DOCUMENT EXTRACT
··········
As enduring a modern icon as an Eames lounge chair, the Bubble Lamp series designed by George Nelson feels as fresh as it did when it was introduced in 1952. Made of a webby plastic over a lightweight steel frame, the lamps are simple, versatile, and can be found floating softly over dining rooms, bedrooms, foyers, and nearly every room in the house, casting a warm glow.
From 1945 to 1972, Nelson served as director of design for the Herman Miller furniture company. He oversaw the creation of some of the era’s defining pieces, including Isamu Noguchi’s famous coffee table and, yes, the Eames lounge chair.
- Pendants, sconces, and floor and table lamps are available in dozens of shapes and sizes, including pear, apple, cigar, and the iconic saucer. Pendants can be grouped in a cluster for big drama.
- Like many postwar designs, it was influenced by military materials, taking notes from a spiderweb-like lacquer used to cover decommissioned ships and planes.
- At Design Within Reach at Westside Provisions District, more than 100 Nelson lamps of varying shapes and sizes hang in a “light cloud” in the two-story glass atrium, creating a traffic-stopping view.
··········
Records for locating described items
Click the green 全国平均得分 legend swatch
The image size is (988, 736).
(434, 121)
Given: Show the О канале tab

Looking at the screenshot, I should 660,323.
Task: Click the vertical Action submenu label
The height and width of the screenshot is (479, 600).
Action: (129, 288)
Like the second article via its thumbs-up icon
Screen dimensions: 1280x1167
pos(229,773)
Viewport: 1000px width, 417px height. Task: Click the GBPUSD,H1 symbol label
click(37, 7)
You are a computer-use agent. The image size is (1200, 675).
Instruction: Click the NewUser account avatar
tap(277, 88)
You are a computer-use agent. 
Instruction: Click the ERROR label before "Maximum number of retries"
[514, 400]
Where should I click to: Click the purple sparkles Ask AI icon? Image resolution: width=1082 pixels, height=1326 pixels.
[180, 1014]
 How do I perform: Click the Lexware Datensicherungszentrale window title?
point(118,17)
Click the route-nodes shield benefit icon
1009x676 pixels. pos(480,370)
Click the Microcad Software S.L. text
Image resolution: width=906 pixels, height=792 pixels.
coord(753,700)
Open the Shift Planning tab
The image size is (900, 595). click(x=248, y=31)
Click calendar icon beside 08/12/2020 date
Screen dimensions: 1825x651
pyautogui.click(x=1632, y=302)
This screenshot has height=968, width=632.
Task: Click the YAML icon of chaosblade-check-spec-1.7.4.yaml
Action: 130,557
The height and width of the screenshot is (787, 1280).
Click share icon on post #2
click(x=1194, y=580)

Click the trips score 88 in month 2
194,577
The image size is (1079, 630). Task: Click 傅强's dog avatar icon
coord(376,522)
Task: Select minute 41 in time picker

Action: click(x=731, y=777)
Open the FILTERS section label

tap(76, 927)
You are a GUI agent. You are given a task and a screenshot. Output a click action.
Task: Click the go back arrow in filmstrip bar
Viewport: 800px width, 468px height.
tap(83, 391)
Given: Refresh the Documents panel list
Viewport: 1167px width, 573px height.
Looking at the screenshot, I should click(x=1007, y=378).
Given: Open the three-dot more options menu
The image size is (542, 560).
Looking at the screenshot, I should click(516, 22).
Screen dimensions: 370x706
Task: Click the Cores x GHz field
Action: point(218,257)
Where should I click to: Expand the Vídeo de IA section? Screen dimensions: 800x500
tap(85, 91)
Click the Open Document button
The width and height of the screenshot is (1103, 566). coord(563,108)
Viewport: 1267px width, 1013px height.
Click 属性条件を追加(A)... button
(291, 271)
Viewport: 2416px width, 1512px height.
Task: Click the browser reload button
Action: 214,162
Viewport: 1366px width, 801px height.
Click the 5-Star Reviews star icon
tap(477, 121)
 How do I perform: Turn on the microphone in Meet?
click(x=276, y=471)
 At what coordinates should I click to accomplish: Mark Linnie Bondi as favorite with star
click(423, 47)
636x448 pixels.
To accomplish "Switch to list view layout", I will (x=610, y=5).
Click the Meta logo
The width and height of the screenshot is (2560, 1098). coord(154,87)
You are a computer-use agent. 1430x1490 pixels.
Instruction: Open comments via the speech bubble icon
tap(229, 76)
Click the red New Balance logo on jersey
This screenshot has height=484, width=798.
··········
WHAT THIS EXERCISE ASKS
1/ In the Bubble Lamp text above, reproduce the portion that begins at the words "- At Design" and ends after the words "a traffic-stopping view.".
2/ Repeat these lines of the listing above verbatim, starting at the line that contains "Open the Shift Planning tab" and stopping after the line that contains "Action: 214,162".

COMPLETED EXERCISE
1/
- At Design Within Reach at Westside Provisions District, more than 100 Nelson lamps of varying shapes and sizes hang in a “light cloud” in the two-story glass atrium, creating a traffic-stopping view.

2/
Open the Shift Planning tab
The image size is (900, 595). click(x=248, y=31)
Click calendar icon beside 08/12/2020 date
Screen dimensions: 1825x651
pyautogui.click(x=1632, y=302)
This screenshot has height=968, width=632.
Task: Click the YAML icon of chaosblade-check-spec-1.7.4.yaml
Action: 130,557
The height and width of the screenshot is (787, 1280).
Click share icon on post #2
click(x=1194, y=580)

Click the trips score 88 in month 2
194,577
The image size is (1079, 630). Task: Click 傅强's dog avatar icon
coord(376,522)
Task: Select minute 41 in time picker

Action: click(x=731, y=777)
Open the FILTERS section label

tap(76, 927)
You are a GUI agent. You are given a task and a screenshot. Output a click action.
Task: Click the go back arrow in filmstrip bar
Viewport: 800px width, 468px height.
tap(83, 391)
Given: Refresh the Documents panel list
Viewport: 1167px width, 573px height.
Looking at the screenshot, I should click(x=1007, y=378).
Given: Open the three-dot more options menu
The image size is (542, 560).
Looking at the screenshot, I should click(516, 22).
Screen dimensions: 370x706
Task: Click the Cores x GHz field
Action: point(218,257)
Where should I click to: Expand the Vídeo de IA section? Screen dimensions: 800x500
tap(85, 91)
Click the Open Document button
The width and height of the screenshot is (1103, 566). coord(563,108)
Viewport: 1267px width, 1013px height.
Click 属性条件を追加(A)... button
(291, 271)
Viewport: 2416px width, 1512px height.
Task: Click the browser reload button
Action: 214,162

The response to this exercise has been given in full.